Your objective >> Convert the records in the stretch from the line containing "The height and width of the screenshot is (812, 1507)." through the line containing "(x=220, y=674)" into a two-column CSV with the header instruction,answer. Each row holds one instruction's text and its answer, with each field quoted and line breaks replaced by spaces.

Records for processing >>
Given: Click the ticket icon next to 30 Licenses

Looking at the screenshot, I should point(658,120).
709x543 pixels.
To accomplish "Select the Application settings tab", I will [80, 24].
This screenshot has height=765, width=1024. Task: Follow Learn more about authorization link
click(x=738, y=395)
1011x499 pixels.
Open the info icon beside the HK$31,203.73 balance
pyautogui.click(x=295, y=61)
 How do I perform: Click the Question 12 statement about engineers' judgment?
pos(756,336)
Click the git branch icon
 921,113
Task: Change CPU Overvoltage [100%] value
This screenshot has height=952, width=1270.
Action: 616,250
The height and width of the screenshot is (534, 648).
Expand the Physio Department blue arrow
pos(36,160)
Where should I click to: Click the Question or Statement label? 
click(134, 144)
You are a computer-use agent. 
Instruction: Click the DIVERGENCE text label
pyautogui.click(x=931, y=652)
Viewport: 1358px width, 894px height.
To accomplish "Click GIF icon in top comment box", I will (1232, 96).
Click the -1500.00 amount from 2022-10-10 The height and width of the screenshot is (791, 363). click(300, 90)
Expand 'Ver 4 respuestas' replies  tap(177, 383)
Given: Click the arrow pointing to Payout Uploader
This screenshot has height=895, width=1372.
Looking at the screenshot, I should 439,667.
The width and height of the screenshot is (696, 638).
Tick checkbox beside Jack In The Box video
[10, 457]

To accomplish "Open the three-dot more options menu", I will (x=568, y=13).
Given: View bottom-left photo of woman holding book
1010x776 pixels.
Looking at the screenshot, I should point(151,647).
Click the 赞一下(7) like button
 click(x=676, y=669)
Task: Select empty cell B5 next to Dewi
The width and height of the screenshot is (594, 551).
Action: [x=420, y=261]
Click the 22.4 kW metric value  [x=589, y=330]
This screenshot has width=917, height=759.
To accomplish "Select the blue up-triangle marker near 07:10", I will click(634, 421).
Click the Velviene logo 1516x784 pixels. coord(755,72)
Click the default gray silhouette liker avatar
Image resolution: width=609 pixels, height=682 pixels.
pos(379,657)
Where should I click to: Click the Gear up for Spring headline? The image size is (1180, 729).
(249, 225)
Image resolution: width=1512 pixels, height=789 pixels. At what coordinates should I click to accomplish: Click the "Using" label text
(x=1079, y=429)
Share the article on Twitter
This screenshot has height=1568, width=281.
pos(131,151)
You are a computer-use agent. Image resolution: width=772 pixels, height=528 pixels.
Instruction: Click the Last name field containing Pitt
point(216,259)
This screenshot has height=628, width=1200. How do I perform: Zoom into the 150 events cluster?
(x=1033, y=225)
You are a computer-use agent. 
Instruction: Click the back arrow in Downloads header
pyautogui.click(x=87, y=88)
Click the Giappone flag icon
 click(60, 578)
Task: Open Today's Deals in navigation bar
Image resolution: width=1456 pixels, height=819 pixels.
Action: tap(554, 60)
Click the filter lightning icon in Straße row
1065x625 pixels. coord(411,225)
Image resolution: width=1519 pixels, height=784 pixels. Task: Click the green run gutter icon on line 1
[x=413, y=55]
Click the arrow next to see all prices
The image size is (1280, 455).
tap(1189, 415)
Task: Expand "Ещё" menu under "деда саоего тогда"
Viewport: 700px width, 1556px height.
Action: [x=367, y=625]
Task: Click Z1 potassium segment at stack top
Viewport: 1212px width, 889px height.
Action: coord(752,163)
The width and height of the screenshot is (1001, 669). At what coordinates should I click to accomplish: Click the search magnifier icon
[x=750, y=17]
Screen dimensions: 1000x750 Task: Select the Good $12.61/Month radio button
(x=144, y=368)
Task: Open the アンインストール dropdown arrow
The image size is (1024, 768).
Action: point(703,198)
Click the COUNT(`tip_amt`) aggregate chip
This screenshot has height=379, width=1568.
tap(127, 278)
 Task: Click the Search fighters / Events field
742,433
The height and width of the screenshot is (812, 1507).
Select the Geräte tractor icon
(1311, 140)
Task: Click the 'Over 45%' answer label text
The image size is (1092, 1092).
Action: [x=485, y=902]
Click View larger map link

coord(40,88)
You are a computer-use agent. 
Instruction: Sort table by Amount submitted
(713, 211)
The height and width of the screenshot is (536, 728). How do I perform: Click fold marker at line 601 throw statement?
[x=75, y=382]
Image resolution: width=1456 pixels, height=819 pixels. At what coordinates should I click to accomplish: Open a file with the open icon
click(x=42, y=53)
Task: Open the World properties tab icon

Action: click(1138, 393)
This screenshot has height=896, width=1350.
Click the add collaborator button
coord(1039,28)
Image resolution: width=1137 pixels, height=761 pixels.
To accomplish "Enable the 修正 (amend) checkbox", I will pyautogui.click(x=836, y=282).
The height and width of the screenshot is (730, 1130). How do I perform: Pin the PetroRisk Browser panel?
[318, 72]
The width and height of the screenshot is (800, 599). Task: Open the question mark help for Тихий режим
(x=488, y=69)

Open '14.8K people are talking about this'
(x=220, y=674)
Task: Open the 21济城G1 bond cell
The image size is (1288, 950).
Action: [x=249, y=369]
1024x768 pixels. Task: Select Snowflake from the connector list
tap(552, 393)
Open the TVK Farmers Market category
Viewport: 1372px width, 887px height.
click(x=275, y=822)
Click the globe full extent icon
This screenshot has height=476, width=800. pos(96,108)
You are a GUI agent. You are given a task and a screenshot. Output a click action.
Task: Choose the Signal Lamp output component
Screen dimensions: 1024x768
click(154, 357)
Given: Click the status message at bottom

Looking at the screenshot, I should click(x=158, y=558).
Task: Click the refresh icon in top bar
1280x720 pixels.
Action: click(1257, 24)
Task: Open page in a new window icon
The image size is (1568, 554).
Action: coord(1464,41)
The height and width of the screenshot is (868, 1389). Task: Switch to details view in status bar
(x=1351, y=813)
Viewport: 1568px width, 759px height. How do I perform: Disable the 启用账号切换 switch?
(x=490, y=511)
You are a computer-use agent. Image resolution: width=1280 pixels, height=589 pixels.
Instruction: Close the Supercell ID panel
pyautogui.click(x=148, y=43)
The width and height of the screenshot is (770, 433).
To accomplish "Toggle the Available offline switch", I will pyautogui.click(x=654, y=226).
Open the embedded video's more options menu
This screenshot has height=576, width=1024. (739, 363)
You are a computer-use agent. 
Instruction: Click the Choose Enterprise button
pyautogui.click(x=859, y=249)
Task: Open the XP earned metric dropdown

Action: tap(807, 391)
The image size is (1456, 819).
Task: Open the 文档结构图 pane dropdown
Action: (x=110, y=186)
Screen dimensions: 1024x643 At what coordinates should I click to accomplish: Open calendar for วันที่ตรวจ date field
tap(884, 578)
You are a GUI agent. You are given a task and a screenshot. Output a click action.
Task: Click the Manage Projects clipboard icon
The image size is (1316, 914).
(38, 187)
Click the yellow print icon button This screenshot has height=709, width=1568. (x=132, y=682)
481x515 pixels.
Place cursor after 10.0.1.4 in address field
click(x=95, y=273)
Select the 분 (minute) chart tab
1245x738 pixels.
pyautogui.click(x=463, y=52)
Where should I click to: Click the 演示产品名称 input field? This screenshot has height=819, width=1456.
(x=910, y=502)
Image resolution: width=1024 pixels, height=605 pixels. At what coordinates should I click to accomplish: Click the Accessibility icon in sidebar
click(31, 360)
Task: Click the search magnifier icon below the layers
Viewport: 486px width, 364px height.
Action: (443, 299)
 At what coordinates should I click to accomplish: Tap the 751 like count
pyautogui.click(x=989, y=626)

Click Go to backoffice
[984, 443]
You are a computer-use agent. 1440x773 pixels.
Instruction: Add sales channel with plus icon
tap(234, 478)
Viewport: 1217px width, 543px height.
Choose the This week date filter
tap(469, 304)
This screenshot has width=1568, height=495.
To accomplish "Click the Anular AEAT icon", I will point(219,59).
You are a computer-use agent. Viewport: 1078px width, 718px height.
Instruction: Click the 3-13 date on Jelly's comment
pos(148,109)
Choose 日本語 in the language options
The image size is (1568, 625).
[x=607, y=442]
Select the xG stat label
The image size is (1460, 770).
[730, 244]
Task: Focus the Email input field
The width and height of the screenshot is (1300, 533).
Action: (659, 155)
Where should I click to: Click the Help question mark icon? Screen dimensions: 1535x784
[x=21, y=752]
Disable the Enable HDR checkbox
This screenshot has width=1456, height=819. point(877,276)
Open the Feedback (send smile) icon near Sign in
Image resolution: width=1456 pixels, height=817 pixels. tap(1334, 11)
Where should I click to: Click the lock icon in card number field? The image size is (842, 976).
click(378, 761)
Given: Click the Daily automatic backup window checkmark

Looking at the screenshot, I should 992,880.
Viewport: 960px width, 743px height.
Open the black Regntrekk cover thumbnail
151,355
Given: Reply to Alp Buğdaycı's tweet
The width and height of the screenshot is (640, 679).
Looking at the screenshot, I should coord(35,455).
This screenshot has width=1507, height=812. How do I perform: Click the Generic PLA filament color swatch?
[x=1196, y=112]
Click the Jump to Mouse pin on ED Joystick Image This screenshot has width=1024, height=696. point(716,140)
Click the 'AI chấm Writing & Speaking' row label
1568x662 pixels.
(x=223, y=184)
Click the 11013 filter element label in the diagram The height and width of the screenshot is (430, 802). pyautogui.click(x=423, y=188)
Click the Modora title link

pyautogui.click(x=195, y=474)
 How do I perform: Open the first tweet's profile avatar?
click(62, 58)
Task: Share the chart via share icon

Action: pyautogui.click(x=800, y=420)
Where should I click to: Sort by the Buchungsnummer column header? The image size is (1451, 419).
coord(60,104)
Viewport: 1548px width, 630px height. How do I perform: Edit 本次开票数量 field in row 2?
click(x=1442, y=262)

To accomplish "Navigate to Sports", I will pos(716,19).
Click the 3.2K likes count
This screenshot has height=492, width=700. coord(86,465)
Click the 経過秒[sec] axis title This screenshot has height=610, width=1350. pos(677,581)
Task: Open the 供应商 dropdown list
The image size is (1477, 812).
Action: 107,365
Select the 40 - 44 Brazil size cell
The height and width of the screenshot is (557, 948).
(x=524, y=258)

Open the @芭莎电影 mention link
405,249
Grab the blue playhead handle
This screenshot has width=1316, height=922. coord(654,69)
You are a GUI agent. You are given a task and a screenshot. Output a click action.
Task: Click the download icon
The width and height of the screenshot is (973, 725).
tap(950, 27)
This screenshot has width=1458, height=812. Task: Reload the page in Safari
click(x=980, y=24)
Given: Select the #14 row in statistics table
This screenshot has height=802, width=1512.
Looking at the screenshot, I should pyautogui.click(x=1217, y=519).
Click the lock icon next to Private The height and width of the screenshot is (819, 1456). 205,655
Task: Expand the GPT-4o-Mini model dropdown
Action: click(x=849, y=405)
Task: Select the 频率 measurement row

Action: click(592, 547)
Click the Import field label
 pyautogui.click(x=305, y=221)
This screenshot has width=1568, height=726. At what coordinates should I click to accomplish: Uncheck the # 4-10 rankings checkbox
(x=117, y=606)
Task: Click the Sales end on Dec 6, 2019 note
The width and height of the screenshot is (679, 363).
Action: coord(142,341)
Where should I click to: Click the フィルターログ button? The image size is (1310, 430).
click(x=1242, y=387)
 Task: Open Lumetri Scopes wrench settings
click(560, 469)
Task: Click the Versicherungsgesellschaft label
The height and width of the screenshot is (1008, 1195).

Exercise output >>
instruction,answer
"The height and width of the screenshot is (812, 1507). Select the Geräte tractor icon","(1311, 140)"
"Task: Click the 'Over 45%' answer label text The image size is (1092, 1092).","Action: [x=485, y=902]"
"Click View larger map link","coord(40,88)"
"You are a computer-use agent. Instruction: Sort table by Amount submitted","(713, 211)"
"The height and width of the screenshot is (536, 728). How do I perform: Click fold marker at line 601 throw statement?","[x=75, y=382]"
"Image resolution: width=1456 pixels, height=819 pixels. At what coordinates should I click to accomplish: Open a file with the open icon","click(x=42, y=53)"
"Task: Open the World properties tab icon","Action: click(1138, 393)"
"This screenshot has height=896, width=1350. Click the add collaborator button","coord(1039,28)"
"Image resolution: width=1137 pixels, height=761 pixels. To accomplish ""Enable the 修正 (amend) checkbox"",","I will pyautogui.click(x=836, y=282)."
"The height and width of the screenshot is (730, 1130). How do I perform: Pin the PetroRisk Browser panel?","[318, 72]"
"The width and height of the screenshot is (800, 599). Task: Open the question mark help for Тихий режим","(x=488, y=69)"
"Open '14.8K people are talking about this'","(x=220, y=674)"